- Selected extract -
● ● ●

Hi team,
Thank you for the wonderful course. I have a question regarding the train/ eval split on the time series dataset.
In the lab, we use ExampleGen to do train/ eval split. Doesn’t this break the continuity of the timestep?
Say problem is to use HISTORY_SIZE = 2 (x_t-1, x_t) to FUTURE_TARGET=1 (y_t+1).
And we have the time series data with 6 data points [(x0, y0), (x1, y1), …, (x8, y8)] where x_i is the feature vector at the time index i and y_i is the label at the time step i.
Then we get something like
train: [(x0, y0), (x1, y1), (x2, y2), (x5, y5), (x7, y7), (x8, y8)]
val: [(x3, y3), (x4, y4), (x6, y6)]
Then in the training batch, we can have something like this
training datapoints (features list, target list) : ([x1, x2], y5)
Does this make sense? Or did I misunderstood something?
I am confused if this is the way to split the train/ eval data especially when we are trying to prepare the data to train LSTM network as stated in the notebook?
Shouldn’t we do it like this?
train: [(x0, y0), (x1, y1), (x2, y2), (x3, y3), (x4, y4), (x5, y5)]
val: [(x6, y6), (x7, y7), (x8, y8)]
But again for this case, we might introduce the distribution shift to the train/ val because the features/ target itself might have trends which vary over time.
Best Regards,
surfii3z

● ● ●

- What is needed -
Reproduce everything from "In the lab, we" down to "to FUTURE_TARGET=1 (y_t+1)." in the forum post above about splitting time series data into training and evaluation sets.

- Supplied data -
● ● ●

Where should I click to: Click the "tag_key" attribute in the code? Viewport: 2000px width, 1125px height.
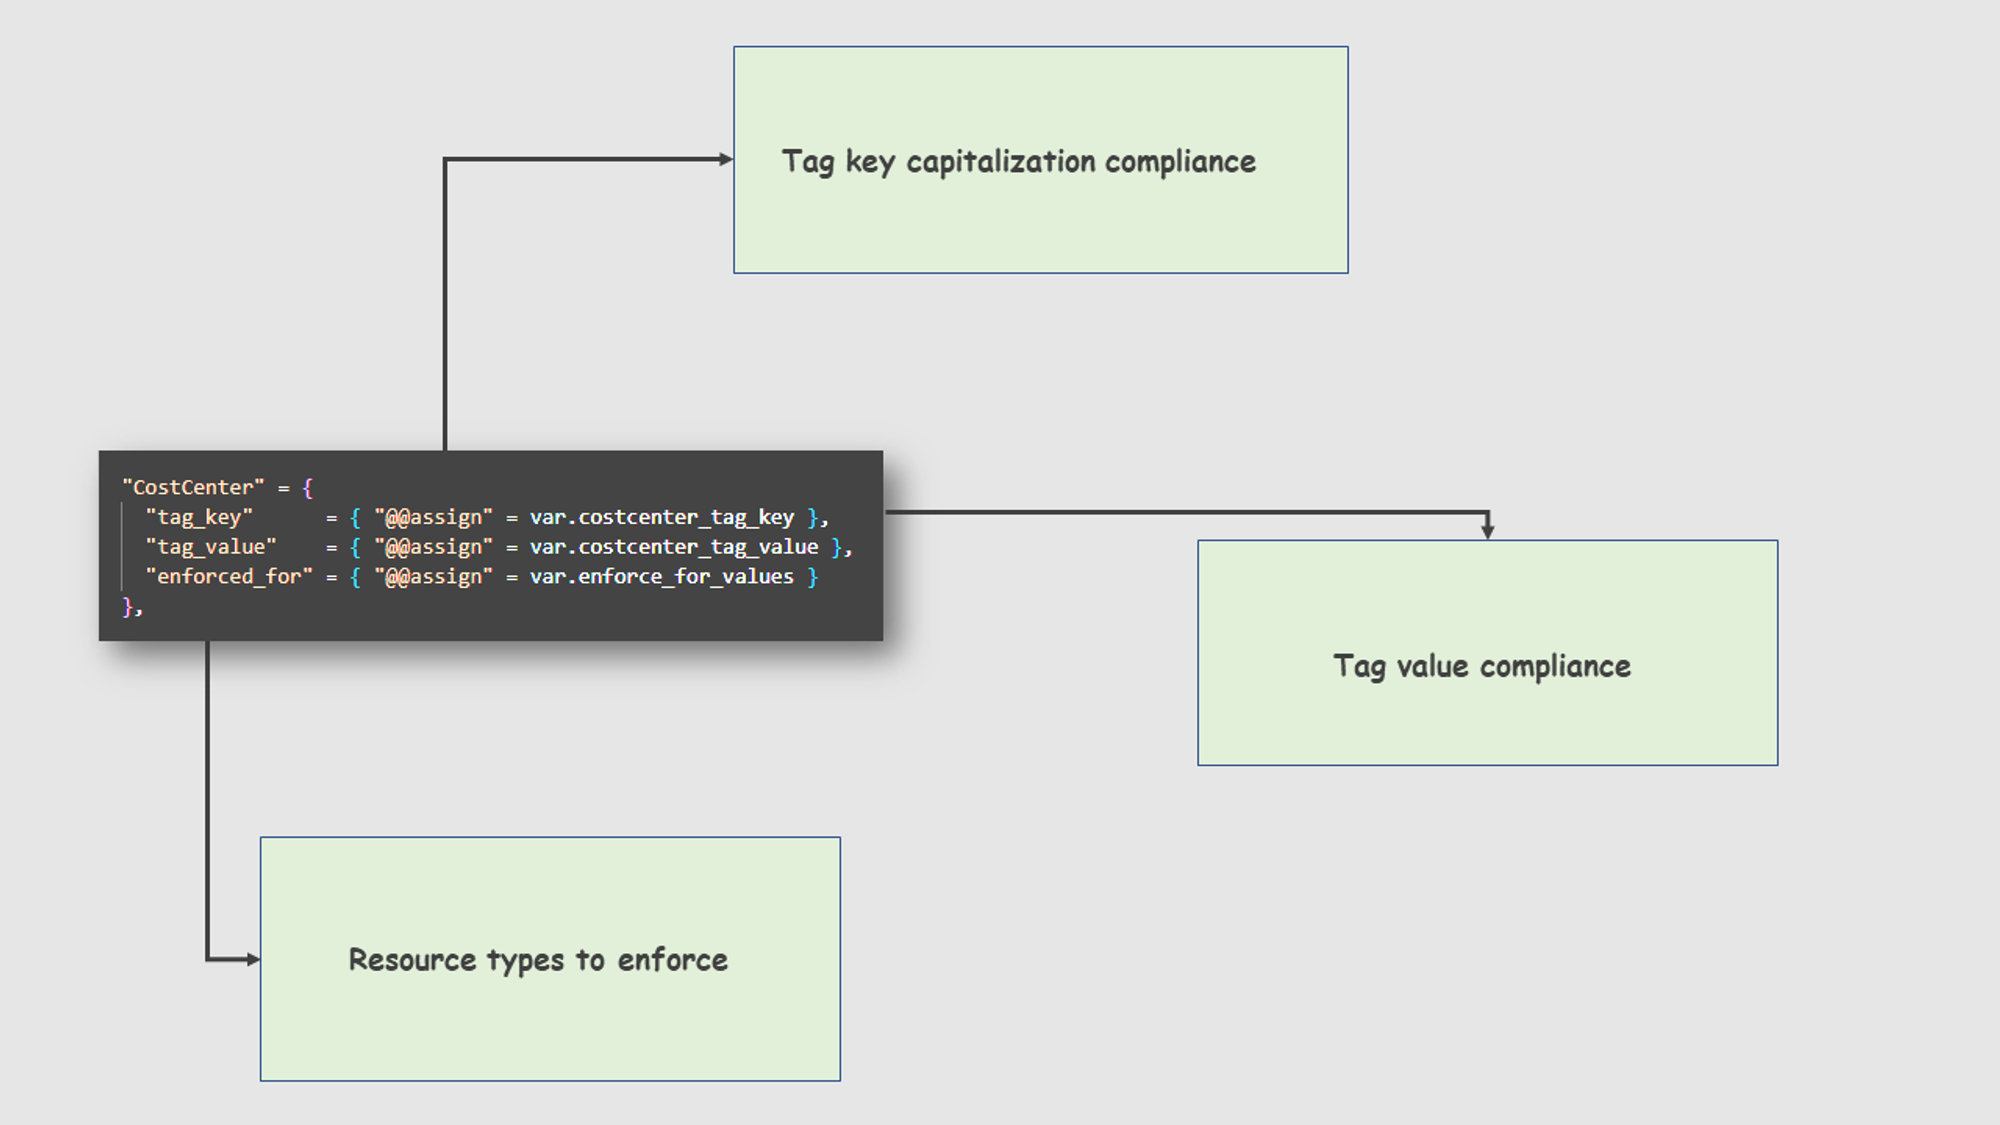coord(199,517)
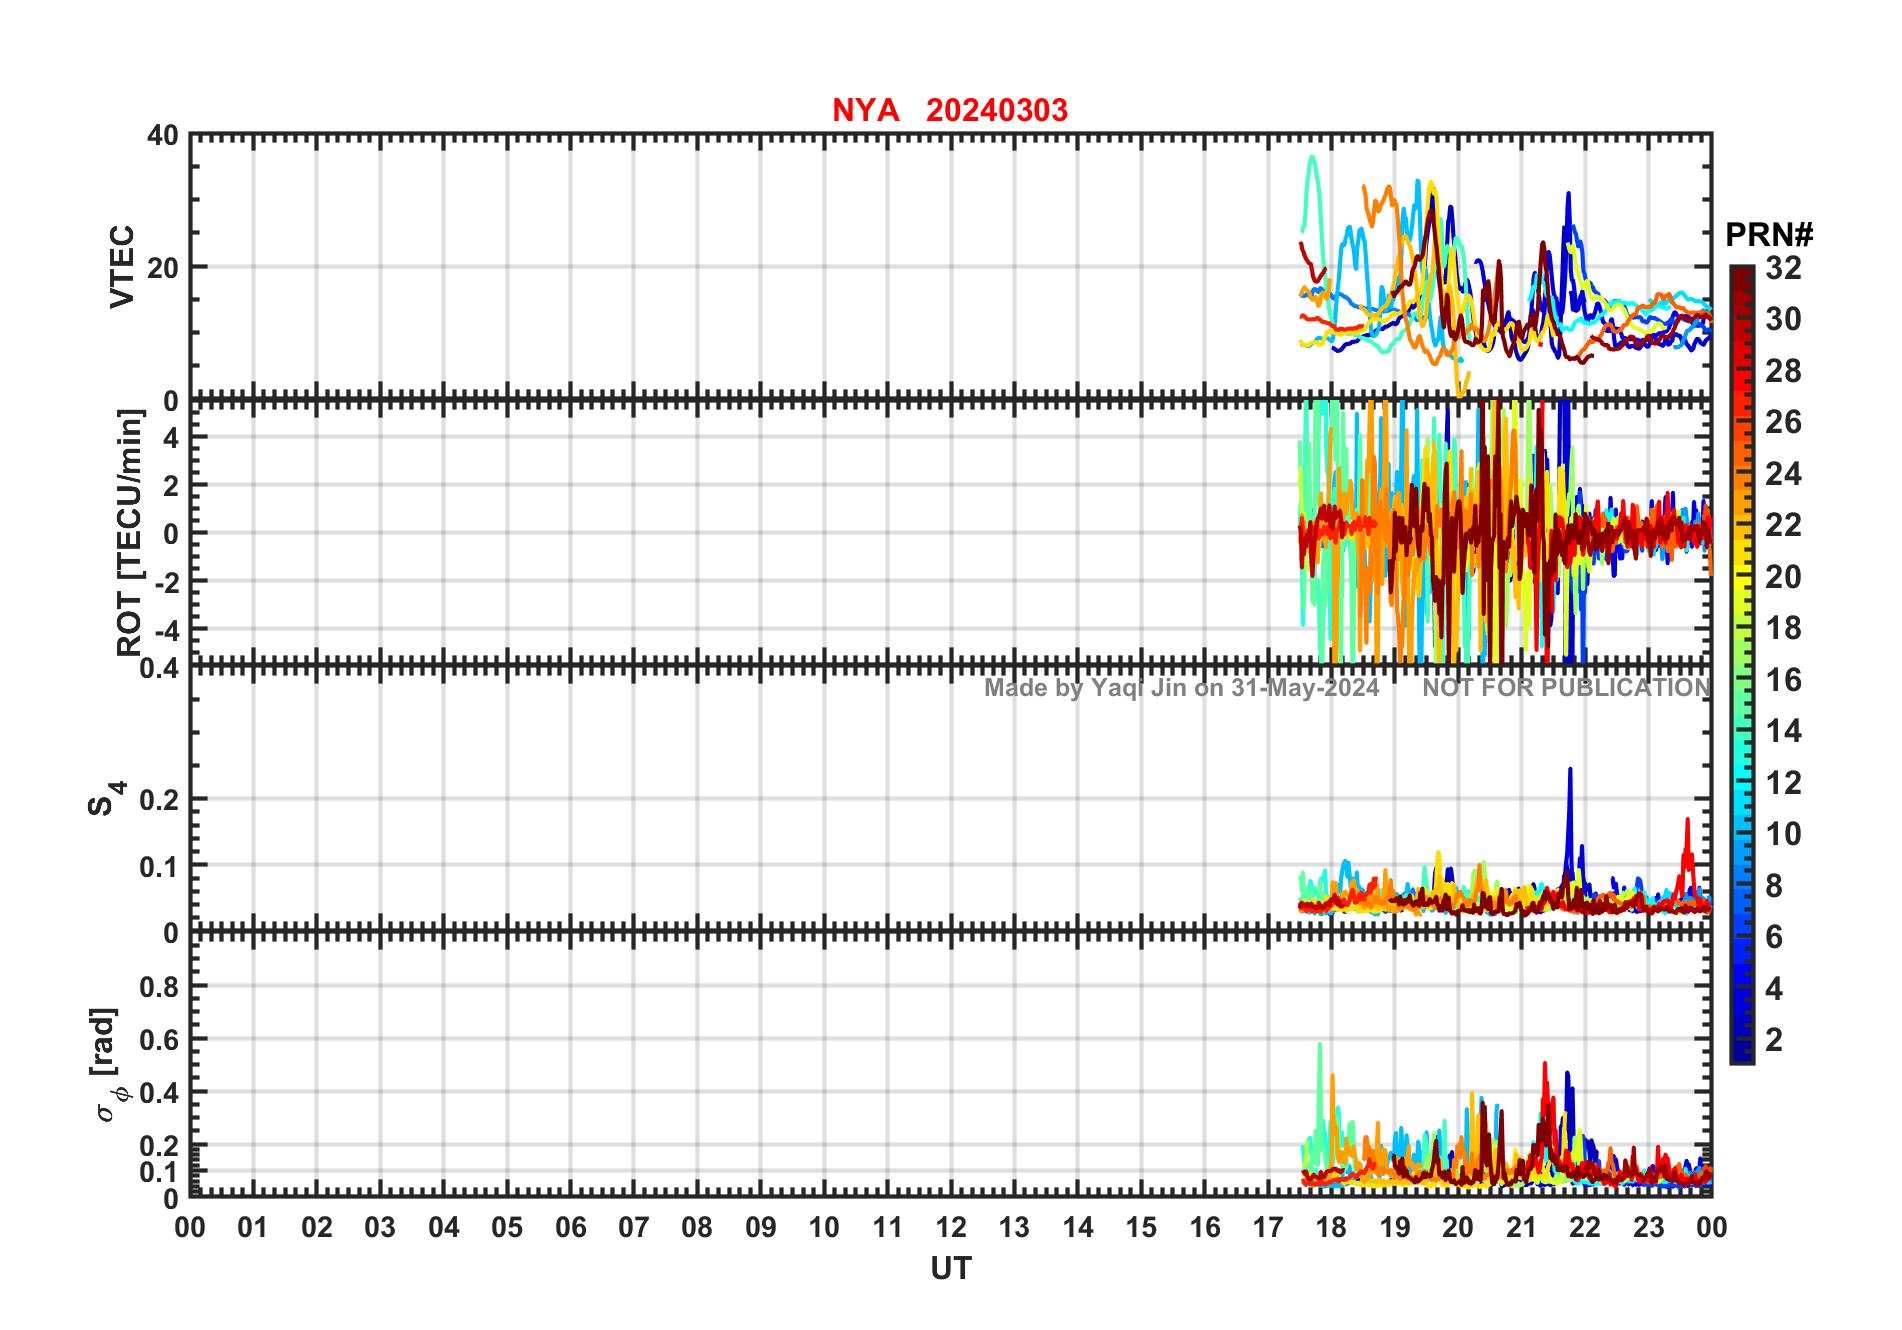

● ● ●

- Response -
In the lab, we use ExampleGen to do train/ eval split. Doesn’t this break the continuity of the timestep?
Say problem is to use HISTORY_SIZE = 2 (x_t-1, x_t) to FUTURE_TARGET=1 (y_t+1).